Hang-Time HAR: A Benchmark Dataset for Basketball Activity Recognition using Wrist-Worn Inertial Sensors
Alexander Hoelzemann, Julia Lee Romero, Marius Bock, Kristof Van, Laerhoven, Qin Lv

TL;DR
This paper introduces a comprehensive benchmark dataset of wrist-worn inertial sensor data for basketball activity recognition, enabling improved analysis, training, and personal tracking of basketball-related movements across diverse players and settings.
Contribution
The paper provides a novel, publicly available dataset capturing basketball activities from wrist sensors across different countries, skill levels, and game types, along with baseline classification results.
Findings
Dataset includes data from 24 players across USA and Germany.
Baseline deep learning models achieve promising activity recognition accuracy.
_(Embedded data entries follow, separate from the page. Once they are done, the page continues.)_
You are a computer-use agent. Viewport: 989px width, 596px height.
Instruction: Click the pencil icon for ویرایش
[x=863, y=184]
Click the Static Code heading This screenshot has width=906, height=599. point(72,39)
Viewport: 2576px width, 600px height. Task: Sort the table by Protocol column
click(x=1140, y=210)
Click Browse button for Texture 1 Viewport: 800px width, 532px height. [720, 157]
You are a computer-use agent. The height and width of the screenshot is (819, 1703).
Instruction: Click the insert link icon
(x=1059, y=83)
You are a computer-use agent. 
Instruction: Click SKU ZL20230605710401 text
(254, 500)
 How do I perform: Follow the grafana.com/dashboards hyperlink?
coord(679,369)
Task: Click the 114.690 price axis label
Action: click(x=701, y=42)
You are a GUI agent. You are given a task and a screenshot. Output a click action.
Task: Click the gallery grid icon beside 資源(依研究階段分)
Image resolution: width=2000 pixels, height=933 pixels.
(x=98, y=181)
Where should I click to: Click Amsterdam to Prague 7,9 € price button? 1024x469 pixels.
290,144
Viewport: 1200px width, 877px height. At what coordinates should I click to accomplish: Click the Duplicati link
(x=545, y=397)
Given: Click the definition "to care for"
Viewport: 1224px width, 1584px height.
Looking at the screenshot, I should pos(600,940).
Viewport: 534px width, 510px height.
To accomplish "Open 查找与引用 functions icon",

Dataset reveals cultural and skill-level variability in basketball movements.
Abstract
We present a benchmark dataset for evaluating physical human activity recognition methods from wrist-worn sensors, for the specific setting of basketball training, drills, and games. Basketball activities lend themselves well for measurement by wrist-worn inertial sensors, and systems that are able to detect such sport-relevant activities could be used in applications toward game analysis, guided training, and personal physical activity tracking. The dataset was recorded for two teams from separate countries (USA and Germany) with a total of 24 players who wore an inertial sensor on their wrist, during both repetitive basketball training sessions and full games. Particular features of this dataset include an inherent variance through cultural differences in game rules and styles as the data was recorded in two countries, as well as different sport skill levels, since the participants…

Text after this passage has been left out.